■ Task prompt ■
Among the entries below, find how many lines carry the word "computer" and state only that figure.

[Opening Given entries section]

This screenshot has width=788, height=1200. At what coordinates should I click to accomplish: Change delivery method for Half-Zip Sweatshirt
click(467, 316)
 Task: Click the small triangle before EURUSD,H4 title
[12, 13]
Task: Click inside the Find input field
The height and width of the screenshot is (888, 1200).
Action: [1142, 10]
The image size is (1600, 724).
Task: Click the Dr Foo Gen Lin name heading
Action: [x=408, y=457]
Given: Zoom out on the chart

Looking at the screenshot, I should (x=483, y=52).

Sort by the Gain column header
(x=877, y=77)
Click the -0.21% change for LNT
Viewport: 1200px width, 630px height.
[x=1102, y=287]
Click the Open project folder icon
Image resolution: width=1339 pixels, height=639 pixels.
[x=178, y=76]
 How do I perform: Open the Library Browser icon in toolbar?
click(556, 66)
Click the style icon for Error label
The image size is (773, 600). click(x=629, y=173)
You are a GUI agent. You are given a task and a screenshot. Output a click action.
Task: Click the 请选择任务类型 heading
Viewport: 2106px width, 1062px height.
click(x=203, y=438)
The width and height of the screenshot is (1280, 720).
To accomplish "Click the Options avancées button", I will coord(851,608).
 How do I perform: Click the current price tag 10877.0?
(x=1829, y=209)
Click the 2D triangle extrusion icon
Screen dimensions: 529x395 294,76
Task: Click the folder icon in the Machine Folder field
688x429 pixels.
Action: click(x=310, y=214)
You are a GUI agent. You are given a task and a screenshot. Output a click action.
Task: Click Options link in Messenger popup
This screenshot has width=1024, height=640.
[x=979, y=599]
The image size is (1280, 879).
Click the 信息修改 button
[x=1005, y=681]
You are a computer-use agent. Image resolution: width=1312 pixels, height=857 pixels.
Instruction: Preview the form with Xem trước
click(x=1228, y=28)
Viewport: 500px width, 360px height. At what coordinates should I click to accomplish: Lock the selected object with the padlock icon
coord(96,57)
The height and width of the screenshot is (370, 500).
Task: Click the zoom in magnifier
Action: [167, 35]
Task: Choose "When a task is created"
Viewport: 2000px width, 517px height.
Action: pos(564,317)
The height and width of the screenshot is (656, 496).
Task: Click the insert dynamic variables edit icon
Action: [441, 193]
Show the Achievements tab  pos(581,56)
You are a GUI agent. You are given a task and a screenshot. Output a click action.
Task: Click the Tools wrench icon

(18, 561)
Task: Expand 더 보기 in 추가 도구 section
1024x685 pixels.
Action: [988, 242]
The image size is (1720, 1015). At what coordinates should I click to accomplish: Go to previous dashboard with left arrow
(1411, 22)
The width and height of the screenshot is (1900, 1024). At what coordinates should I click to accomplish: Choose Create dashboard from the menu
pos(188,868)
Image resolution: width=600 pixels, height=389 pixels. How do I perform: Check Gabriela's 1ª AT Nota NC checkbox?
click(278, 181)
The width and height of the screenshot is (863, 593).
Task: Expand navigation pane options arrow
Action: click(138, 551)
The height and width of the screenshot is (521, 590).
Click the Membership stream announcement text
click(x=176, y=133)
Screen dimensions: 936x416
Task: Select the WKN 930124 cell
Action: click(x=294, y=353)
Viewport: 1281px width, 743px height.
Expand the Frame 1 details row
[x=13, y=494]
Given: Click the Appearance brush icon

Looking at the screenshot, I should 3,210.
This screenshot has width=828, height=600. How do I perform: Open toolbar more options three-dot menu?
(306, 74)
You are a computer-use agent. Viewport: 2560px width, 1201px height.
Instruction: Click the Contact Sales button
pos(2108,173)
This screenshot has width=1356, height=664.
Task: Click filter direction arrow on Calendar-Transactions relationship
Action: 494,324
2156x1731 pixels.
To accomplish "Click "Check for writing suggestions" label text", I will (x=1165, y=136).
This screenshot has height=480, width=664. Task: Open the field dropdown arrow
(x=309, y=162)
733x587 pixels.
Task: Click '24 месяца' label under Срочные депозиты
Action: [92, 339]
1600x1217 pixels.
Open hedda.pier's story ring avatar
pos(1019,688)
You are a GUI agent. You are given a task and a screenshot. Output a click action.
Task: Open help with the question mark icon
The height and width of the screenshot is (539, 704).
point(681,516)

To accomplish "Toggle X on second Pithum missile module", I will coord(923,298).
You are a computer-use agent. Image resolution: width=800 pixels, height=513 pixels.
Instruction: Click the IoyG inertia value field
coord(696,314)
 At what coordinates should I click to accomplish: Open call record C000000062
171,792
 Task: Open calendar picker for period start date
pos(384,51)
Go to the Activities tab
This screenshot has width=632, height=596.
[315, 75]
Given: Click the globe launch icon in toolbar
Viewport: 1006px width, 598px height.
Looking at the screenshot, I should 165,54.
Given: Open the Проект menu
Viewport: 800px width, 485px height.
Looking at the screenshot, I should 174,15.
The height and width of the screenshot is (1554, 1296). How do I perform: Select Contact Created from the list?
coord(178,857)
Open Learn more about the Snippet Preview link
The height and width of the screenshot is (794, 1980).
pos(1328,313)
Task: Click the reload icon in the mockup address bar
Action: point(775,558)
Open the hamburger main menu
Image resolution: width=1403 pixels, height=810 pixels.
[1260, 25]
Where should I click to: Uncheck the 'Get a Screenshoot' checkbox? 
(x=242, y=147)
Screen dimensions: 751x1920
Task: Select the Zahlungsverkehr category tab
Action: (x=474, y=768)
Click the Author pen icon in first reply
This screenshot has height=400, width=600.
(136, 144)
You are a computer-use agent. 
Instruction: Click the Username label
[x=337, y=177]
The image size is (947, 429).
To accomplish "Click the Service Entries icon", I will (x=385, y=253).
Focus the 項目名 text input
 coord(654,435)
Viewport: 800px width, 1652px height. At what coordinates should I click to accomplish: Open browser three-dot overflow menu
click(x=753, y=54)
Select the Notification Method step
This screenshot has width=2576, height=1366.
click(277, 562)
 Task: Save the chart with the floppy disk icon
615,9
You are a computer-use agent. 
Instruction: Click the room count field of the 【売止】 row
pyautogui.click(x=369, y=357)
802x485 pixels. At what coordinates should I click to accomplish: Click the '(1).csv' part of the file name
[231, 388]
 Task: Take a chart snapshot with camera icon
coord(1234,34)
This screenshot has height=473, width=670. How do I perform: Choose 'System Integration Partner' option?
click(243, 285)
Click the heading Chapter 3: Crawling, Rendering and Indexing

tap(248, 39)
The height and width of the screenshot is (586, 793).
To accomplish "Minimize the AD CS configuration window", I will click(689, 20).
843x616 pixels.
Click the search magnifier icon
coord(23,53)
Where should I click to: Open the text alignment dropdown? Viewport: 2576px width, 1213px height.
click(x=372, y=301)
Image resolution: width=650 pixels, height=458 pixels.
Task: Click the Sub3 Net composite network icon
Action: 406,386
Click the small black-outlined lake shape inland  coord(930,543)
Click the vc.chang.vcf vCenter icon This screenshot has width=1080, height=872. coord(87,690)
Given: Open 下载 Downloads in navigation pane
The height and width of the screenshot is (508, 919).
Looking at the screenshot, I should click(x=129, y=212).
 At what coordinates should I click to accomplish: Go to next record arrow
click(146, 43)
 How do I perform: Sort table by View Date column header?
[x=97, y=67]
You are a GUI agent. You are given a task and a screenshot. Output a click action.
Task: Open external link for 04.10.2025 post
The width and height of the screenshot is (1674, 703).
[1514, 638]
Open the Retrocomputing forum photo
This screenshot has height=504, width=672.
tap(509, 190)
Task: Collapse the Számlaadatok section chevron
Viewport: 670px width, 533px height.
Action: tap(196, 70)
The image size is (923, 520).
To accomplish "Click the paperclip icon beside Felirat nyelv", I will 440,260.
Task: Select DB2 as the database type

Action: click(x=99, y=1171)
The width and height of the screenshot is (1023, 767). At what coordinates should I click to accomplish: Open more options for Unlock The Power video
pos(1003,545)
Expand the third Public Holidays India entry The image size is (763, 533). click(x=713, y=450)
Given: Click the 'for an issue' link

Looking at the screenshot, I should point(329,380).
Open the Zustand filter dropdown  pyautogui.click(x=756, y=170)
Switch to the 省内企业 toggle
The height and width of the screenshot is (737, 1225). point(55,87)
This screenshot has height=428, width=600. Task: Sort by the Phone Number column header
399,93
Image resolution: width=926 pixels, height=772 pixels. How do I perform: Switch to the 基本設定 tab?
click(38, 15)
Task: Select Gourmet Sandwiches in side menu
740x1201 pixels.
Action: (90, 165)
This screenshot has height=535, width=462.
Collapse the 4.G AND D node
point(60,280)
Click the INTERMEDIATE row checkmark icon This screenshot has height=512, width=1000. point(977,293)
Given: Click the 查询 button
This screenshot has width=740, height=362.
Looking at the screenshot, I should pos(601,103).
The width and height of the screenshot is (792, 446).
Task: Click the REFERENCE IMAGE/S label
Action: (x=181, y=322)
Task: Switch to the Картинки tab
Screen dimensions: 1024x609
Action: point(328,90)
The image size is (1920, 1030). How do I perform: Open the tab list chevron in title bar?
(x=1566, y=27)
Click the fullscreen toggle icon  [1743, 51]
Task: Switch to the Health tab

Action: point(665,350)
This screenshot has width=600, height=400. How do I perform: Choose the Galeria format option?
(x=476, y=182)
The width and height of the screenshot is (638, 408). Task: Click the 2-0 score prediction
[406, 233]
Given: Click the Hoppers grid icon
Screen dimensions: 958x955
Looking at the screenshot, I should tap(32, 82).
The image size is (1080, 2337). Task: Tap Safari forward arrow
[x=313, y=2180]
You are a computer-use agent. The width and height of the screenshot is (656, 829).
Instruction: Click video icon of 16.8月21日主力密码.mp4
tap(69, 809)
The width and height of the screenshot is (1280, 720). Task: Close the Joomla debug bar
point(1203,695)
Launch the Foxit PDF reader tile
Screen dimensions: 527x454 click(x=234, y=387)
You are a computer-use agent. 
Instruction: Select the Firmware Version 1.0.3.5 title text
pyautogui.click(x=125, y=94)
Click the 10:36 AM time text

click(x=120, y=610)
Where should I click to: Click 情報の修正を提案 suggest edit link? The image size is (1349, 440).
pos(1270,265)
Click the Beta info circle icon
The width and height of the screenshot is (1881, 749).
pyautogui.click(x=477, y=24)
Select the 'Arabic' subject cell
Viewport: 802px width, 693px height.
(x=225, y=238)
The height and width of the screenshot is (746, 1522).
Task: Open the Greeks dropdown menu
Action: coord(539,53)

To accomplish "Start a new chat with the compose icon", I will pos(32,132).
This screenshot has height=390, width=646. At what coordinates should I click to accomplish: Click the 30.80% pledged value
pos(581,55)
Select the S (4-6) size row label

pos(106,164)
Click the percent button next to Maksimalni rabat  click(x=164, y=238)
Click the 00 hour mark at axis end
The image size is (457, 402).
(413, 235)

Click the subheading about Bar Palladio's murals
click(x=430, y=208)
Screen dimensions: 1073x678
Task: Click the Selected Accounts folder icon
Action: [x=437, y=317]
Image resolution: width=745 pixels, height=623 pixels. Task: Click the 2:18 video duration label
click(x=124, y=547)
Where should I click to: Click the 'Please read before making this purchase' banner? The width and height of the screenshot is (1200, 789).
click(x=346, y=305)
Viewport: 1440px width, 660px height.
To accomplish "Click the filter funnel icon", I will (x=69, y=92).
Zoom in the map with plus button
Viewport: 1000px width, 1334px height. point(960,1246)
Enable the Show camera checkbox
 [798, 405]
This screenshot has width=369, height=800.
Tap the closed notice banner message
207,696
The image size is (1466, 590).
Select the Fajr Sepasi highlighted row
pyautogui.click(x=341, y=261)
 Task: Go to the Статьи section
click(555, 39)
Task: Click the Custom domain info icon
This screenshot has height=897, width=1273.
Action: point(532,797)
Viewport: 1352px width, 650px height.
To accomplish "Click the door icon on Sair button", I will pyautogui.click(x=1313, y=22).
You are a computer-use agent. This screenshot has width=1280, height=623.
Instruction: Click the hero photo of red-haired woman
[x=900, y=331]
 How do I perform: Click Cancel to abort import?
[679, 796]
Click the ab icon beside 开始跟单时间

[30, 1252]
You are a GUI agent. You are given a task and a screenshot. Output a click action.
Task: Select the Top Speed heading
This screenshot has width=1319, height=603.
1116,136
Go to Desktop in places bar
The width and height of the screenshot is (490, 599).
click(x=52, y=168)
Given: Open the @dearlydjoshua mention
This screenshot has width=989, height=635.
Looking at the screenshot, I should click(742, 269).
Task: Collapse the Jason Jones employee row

[Closing Given entries section]

■ Answer below ■
8